In the charitable process, the giver has needs too. Sometimes, the giver wants to be anonymous; sometimes he wants recognition. Sometimes, he or she likes to be involved with the recipient in some way, sometimes not.
But in the process of state care, the giver’s needs are not even considered. Taxes are taken, and that is it. We are given no real say in how the money we have earned is spent, barring a vote of dubious effect every couple of years.
Often, the giver is morally opposed to what his taxes are being spent on.
The forced giving that is taxation actually destroys the altruistic satisfaction that people get from giving voluntarily. To help others and to share with them is part of humanity. But in a world in which government is responsible for the care of the poor and needy, that compassion is removed from life. As a result, the state now has a near monopoly on compassion.
In fact, it is even more bizarrely specific than that: The pro-large-welfare-state left wing has the monopoly on compassion. Anyone who doesn’t agree with the concept of a large, generous welfare state is deemed heartless and selfish.

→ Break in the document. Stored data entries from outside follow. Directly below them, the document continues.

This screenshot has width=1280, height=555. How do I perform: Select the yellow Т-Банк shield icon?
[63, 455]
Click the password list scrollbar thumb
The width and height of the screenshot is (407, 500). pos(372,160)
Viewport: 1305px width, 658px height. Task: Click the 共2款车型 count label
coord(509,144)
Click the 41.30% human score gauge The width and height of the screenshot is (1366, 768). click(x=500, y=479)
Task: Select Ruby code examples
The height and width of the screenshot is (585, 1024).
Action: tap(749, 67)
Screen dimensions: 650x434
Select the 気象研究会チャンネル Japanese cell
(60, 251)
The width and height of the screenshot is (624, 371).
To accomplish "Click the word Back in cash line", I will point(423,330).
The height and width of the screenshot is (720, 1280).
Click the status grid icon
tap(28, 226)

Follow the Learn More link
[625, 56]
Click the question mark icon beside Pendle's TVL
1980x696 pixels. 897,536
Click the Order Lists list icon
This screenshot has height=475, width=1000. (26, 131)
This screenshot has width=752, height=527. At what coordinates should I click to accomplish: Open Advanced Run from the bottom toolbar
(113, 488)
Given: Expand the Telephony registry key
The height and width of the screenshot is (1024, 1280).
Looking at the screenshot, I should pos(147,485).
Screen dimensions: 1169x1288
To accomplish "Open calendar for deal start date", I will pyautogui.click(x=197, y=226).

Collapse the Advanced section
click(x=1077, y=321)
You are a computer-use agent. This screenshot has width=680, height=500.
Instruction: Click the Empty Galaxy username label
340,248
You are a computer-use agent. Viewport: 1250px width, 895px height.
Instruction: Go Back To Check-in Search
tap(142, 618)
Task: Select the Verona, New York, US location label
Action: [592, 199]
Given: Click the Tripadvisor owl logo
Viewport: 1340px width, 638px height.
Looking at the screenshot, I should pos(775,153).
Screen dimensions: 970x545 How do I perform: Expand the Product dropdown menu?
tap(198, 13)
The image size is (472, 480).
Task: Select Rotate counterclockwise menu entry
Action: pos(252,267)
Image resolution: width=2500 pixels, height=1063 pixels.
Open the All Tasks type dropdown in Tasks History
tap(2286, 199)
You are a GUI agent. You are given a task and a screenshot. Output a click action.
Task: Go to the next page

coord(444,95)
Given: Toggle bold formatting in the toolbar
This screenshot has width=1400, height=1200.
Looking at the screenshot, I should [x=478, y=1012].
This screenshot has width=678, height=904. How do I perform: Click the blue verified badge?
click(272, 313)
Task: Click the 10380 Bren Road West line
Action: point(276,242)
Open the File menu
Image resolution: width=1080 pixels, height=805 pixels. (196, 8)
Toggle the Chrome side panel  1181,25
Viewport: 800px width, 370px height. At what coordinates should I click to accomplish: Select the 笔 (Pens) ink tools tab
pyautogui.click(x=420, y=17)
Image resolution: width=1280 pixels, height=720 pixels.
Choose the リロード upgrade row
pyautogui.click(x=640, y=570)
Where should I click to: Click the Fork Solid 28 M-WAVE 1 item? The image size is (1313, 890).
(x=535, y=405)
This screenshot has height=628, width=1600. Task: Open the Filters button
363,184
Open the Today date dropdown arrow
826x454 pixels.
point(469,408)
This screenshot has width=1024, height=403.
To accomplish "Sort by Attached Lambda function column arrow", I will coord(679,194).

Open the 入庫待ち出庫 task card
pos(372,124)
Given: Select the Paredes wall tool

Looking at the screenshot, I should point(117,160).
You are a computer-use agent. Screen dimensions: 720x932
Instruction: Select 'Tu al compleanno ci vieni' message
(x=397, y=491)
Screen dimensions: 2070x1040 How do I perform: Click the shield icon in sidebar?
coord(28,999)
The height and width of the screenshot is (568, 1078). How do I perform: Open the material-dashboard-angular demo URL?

How the State Destroys People’s Ability to Give
While you have to pay the government through taxes to provide welfare (or heath care or education), your ability to provide any of these things for yourself or your family is reduced, because you have less money. Often, after taxes are taken from you, you then can’t afford to pay for your children’s school, your doctor, your hospital, your home, or your charity to others — so you find yourself depending on government help in some way. And so more and more people, in some way or other, are caught in the ever-growing dependency net.
What’s more, if the state is providing care to the needy, you are then absolved of the responsibility to do so.
Meanwhile, government welfare, as well as being inflexible, is expensive. The large organizations through which care is administered can be inefficient and wasteful. Worse yet, they are prone to corruption and rent-seeking (people gaming the system in some way).
If you look at food, clothing, or technology — essential human needs that, largely, are not supplied by the state — we have, over the last 30 or 40 years, seen dramatic falls in price and dramatic improvements in quality. Competition has driven costs lower. Yet welfare has not experienced the same improvements.
Why not? Because thanks to the state’s near monopoly, there is no competition.
The idea of competition in welfare is offensive to many. But we need it if we are to improve quality and lower costs.
The greatest expense in our lives is not, as many believe, our houses or children’s educations. It is, in fact, government. But imagine a world with minimal state. Suddenly, that expense is removed. Without the cost of the state, we have more capital to spend and invest. People are empowered. Our ability to help others is increased.
In a world with no state, what’s more, suddenly our responsibility to help others is also increased. If the state is not helping people, we must. Simultaneously, thanks to competition, the help we want to offer is cheaper, more varied and better in quality — organizations are competing with each other to offer better help at a lower price.
The result will be more affordable welfare, more widespread and diverse welfare, more flexible welfare that can provide for specific needs, more effective welfare, more onus to provide welfare — ultimately, better welfare.
Without a welfare state, the poor and needy won’t be looked after, you say? I suggest they will be — to a much higher standard than they are today.